### [GIVEN TEXT]
From: Mike Kravetz <mike.kravetz@oracle.com>
To: Sidhartha Kumar <sidhartha.kumar@oracle.com>
Cc: linux-kernel@vger.kernel.org, linux-mm@kvack.org,
akpm@linux-foundation.org, songmuchun@bytedance.com,
willy@infradead.org
Subject: Re: [PATCH v6] mm/filemap: remove hugetlb special casing in filemap.c
Date: Wed, 6 Sep 2023 17:18:32 -0700 [thread overview]
Message-ID: <20230907001832.GA63356@monkey> (raw)
In-Reply-To: <c2519e75-2354-9dc0-d771-c7ad2bbcf80d@oracle.com>
[-- Attachment #1: Type: text/plain, Size: 2654 bytes --]
On 09/04/23 21:05, Sidhartha Kumar wrote:
> On 8/21/23 11:33 AM, Mike Kravetz wrote:
> > On 08/17/23 11:18, Sidhartha Kumar wrote:
> > > Remove special cased hugetlb handling code within the page cache by
> > > changing the granularity of each index to the base page size rather than
> > > the huge page size. Adds new wrappers for hugetlb code to to interact with the
> > > page cache which convert to a linear index.
> > <snip>
> > > @@ -237,7 +234,7 @@ void filemap_free_folio(struct address_space *mapping, struct folio *folio)
> > > if (free_folio)
> > > free_folio(folio);
> > > - if (folio_test_large(folio) && !folio_test_hugetlb(folio))
> > > + if (folio_test_large(folio))
> > > refs = folio_nr_pages(folio);
> > > folio_put_refs(folio, refs);
> > > }
> > > @@ -858,14 +855,15 @@ noinline int __filemap_add_folio(struct address_space *mapping,
> > > if (!huge) {
> > > int error = mem_cgroup_charge(folio, NULL, gfp);
> > > - VM_BUG_ON_FOLIO(index & (folio_nr_pages(folio) - 1), folio);
> > > if (error)
> > > return error;
> > > charged = true;
> > > - xas_set_order(&xas, index, folio_order(folio));
> > > - nr = folio_nr_pages(folio);
> > > }
> >
> > When a hugetlb page is added to the page cache, the ref count will now
> > be increased by folio_nr_pages. So, the ref count for a 2MB hugetlb page
> > on x86 will be increased by 512.
> >
> > We will need a corresponding change to migrate_huge_page_move_mapping().
> > For migration, the ref count is checked as follows:
> >
> > xas_lock_irq(&xas);
> > expected_count = 2 + folio_has_private(src);
> Hi Mike,
>
> Thanks for catching this. Changing this line to:
> + expected_count = folio_expected_refs(mapping, src);
> seems to fix migration from my testing. My test was inserting a sleep() in
> the hugepage-mmap.c selftest and running the migratepages command.
>
> With this version of the patch:
> migrate_pages(44906, 65, [0x0000000000000001], [0x0000000000000002]) = 75
> which means 75 pages did not migrate and after the change to
> folio_expected_refs():
> migrate_pages(7344, 65, [0x0000000000000001], [0x0000000000000002]) = 0
>
> Does that change look correct to you?

### [DATASET]
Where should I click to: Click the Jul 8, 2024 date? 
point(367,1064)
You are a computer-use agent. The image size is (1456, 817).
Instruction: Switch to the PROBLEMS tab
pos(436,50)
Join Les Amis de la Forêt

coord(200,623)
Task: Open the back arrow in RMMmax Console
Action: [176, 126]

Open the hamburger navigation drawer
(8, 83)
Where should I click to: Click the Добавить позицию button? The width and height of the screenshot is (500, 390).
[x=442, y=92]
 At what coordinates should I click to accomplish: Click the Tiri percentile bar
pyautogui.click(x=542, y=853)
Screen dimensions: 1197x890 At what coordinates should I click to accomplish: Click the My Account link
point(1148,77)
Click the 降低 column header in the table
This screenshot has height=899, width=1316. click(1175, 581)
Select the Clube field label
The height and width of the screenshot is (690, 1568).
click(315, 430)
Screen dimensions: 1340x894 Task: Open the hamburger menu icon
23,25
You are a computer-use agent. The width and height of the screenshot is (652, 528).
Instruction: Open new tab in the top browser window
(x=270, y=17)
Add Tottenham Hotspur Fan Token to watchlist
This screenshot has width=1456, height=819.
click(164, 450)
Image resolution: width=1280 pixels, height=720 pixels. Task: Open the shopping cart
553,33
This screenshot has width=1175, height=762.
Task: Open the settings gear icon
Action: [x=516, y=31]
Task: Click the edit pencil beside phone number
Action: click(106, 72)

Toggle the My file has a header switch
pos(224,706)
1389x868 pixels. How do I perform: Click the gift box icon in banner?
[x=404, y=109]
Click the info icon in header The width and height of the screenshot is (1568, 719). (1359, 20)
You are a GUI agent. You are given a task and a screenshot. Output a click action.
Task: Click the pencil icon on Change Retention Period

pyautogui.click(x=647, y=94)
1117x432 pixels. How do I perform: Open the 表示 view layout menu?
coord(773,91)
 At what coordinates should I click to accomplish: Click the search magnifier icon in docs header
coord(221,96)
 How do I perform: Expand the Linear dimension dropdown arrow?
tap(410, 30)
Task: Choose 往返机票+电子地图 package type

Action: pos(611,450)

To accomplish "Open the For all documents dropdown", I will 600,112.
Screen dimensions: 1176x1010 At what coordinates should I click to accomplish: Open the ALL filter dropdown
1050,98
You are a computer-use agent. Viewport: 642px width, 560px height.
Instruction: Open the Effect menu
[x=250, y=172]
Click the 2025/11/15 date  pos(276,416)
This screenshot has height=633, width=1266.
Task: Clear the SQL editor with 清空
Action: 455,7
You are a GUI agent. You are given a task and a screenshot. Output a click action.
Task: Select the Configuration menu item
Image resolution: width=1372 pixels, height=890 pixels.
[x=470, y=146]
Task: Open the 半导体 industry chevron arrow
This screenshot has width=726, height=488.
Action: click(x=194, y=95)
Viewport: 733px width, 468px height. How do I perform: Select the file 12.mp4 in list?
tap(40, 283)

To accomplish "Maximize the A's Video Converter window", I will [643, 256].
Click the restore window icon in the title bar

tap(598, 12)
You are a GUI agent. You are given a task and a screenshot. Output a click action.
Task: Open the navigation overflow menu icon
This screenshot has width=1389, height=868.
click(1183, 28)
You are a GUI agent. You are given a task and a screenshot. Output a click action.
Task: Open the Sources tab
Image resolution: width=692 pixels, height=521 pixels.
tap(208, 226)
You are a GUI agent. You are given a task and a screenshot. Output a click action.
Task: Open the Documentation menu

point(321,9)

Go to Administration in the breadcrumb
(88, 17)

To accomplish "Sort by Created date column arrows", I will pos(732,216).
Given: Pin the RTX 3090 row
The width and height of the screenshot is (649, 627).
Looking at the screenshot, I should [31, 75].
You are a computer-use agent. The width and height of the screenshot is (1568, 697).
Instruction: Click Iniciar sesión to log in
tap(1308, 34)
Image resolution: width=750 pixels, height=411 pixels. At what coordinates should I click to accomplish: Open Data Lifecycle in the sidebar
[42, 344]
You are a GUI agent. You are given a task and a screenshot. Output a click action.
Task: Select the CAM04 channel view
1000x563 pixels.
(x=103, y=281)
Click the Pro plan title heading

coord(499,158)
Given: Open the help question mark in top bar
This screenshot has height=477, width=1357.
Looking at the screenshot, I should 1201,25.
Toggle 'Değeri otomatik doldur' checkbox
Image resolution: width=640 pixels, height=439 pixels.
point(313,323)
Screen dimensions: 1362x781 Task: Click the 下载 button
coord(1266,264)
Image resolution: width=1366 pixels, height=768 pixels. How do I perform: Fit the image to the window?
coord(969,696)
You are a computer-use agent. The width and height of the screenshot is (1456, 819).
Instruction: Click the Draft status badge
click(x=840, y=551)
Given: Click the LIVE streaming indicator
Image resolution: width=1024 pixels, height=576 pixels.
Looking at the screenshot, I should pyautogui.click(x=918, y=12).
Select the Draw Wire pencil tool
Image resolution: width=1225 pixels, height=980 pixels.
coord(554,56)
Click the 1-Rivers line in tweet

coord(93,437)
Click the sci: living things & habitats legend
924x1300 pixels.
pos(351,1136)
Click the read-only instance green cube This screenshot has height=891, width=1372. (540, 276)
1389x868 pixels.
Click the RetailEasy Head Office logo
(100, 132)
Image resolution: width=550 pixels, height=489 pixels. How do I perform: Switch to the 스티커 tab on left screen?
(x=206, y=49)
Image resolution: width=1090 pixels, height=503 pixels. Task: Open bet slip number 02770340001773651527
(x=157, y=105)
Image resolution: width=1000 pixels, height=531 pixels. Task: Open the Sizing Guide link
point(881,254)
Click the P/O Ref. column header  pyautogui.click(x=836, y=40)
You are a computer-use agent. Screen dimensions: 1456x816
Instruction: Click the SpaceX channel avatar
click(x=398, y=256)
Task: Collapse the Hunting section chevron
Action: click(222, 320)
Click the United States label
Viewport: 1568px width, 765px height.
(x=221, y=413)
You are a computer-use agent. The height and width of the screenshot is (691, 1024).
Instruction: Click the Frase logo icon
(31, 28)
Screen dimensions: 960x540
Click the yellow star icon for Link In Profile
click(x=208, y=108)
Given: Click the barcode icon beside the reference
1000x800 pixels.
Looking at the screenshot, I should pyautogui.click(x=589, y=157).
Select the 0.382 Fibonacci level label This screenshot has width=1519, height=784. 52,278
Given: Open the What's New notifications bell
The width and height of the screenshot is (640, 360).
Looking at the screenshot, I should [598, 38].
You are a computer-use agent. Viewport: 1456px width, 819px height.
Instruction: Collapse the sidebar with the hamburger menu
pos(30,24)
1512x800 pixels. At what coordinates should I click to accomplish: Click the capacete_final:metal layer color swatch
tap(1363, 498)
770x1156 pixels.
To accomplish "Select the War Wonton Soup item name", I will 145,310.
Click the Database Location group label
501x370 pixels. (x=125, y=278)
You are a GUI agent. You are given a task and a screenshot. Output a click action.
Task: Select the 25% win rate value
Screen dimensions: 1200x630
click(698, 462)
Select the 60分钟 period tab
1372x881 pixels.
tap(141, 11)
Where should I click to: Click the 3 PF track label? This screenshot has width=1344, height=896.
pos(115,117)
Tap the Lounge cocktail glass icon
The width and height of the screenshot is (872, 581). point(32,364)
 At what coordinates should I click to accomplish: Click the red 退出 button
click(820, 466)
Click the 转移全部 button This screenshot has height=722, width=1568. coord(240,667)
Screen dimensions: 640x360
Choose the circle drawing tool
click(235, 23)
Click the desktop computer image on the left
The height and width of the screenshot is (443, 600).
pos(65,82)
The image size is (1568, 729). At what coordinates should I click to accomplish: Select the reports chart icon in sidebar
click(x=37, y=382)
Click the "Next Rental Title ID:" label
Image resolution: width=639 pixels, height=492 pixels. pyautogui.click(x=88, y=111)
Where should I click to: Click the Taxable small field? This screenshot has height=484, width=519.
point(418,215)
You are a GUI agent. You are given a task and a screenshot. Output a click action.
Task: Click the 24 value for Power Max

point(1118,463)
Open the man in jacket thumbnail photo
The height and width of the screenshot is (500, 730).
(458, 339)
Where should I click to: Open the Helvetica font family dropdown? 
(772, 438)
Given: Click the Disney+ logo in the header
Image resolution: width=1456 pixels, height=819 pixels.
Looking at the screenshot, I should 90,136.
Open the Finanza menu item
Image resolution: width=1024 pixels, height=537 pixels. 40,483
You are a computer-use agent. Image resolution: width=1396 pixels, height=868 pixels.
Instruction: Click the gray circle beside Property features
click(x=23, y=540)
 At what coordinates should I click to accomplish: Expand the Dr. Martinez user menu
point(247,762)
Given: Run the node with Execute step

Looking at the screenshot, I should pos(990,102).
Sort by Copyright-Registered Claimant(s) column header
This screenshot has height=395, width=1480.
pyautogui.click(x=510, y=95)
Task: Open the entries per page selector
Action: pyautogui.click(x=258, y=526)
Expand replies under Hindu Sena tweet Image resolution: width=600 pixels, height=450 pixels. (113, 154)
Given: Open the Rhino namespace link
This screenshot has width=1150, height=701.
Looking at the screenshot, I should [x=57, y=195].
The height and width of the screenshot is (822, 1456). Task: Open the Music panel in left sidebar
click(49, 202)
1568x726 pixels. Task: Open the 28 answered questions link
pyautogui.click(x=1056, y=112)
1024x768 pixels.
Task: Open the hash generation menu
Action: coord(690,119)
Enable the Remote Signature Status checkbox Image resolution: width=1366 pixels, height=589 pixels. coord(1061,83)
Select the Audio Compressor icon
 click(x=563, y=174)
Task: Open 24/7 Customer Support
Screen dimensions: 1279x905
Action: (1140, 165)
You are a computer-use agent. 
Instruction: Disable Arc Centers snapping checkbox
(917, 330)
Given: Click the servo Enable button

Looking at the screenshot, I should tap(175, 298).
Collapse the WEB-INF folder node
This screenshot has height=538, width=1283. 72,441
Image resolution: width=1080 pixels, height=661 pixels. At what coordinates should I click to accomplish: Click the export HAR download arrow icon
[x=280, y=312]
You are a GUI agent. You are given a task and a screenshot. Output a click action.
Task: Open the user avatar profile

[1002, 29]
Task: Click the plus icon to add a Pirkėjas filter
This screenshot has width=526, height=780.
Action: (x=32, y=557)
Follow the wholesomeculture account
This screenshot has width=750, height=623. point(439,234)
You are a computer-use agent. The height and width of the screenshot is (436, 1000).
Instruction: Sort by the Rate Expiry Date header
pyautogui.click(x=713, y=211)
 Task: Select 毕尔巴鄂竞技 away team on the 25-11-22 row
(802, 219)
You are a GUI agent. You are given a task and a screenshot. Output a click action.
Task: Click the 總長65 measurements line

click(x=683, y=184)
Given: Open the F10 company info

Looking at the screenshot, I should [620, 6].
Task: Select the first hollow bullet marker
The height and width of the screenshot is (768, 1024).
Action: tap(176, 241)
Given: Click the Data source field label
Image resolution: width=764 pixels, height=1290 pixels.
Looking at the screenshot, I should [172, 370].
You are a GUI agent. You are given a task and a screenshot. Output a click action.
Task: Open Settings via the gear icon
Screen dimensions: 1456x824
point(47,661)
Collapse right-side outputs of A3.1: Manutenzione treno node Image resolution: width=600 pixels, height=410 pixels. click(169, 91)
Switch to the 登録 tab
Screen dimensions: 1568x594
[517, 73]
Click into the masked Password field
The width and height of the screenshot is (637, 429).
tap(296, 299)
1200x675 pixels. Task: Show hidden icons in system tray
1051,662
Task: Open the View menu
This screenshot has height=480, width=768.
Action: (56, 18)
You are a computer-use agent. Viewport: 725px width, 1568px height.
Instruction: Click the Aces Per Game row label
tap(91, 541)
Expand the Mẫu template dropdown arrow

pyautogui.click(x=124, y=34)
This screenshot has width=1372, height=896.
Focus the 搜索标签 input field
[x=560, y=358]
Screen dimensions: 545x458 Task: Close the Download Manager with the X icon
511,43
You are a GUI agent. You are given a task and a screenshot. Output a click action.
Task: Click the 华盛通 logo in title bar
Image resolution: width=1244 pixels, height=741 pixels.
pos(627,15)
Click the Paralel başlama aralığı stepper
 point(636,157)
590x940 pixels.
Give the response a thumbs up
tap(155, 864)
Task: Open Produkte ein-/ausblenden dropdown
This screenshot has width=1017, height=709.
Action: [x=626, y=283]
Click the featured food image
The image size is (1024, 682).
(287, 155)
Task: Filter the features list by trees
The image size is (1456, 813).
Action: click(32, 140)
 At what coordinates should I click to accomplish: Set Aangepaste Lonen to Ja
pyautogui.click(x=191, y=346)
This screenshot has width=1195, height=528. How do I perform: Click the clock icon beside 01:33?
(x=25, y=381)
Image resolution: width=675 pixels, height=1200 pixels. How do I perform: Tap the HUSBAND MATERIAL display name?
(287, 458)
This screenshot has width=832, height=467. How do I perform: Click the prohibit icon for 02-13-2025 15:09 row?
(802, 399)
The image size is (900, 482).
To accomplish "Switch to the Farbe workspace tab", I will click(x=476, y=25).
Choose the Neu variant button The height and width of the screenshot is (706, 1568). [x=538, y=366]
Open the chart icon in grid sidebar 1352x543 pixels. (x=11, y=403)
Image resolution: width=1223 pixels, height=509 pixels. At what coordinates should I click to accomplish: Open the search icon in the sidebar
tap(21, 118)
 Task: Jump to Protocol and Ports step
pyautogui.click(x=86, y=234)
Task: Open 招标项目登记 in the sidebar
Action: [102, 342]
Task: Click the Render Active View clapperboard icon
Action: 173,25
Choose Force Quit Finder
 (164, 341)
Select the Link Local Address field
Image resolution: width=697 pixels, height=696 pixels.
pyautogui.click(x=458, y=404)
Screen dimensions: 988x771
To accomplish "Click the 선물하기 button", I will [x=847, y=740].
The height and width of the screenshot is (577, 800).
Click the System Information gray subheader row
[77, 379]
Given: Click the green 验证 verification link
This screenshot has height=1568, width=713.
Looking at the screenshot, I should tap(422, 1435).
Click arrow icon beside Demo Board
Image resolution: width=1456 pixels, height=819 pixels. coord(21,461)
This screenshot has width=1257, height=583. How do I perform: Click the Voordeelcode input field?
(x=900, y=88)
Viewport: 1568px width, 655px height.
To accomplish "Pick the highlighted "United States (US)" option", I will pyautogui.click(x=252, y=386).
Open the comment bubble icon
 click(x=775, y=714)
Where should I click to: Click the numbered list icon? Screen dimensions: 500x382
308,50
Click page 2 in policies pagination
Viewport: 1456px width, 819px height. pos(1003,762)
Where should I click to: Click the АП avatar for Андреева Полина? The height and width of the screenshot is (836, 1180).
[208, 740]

### [REQUIRED WORK]
1/ Update the hugetlb patch email by writing it out again starting with "In-Reply-To: <c2519e75-2354-9dc0-d771-c7ad2bbcf80d@oracle.com>" and going on through "struct folio *folio)", with "wrappers" changed to "helpers".
2/ Go on with the hugetlb patch email from the point where it stops.

### [RESULTS OF THE TASKS]
1/
In-Reply-To: <c2519e75-2354-9dc0-d771-c7ad2bbcf80d@oracle.com>
[-- Attachment #1: Type: text/plain, Size: 2654 bytes --]
On 09/04/23 21:05, Sidhartha Kumar wrote:
> On 8/21/23 11:33 AM, Mike Kravetz wrote:
> > On 08/17/23 11:18, Sidhartha Kumar wrote:
> > > Remove special cased hugetlb handling code within the page cache by
> > > changing the granularity of each index to the base page size rather than
> > > the huge page size. Adds new helpers for hugetlb code to to interact with the
> > > page cache which convert to a linear index.
> > <snip>
> > > @@ -237,7 +234,7 @@ void filemap_free_folio(struct address_space *mapping, struct folio *folio)

2/
I just ran the simple attached test program (don't laugh) on the suggested
change. Command line './move-pages 2 /var/opt/oracle/hugepool/foo'.
Unfortunately, migration is not working as expected. The source pages of
the migration are not freed.
I have not taken a closer look at the code to get an idea about root cause.
Certainly, it has to do with the ref counts. I can look closer in a day or
two if you have not resolved the issue.
--
Mike Kravetz
[-- Attachment #2: move-pages.c --]
[-- Type: text/plain, Size: 3777 bytes --]
/*
* hugepage-mmap:
*
* Example of using huge page memory in a user application using the mmap
* system call. Before running this application, make sure that the
* administrator has mounted the hugetlbfs filesystem (on some directory
* like /mnt) using the command mount -t hugetlbfs nodev /mnt. In this
* example, the app is requesting memory of size 256MB that is backed by
* huge pages.
*
* For the ia64 architecture, the Linux kernel reserves Region number 4 for
* huge pages. That means that if one requires a fixed address, a huge page
* aligned address starting with 0x800000... will be required. If a fixed
* address is not required, the kernel will select an address in the proper
* range.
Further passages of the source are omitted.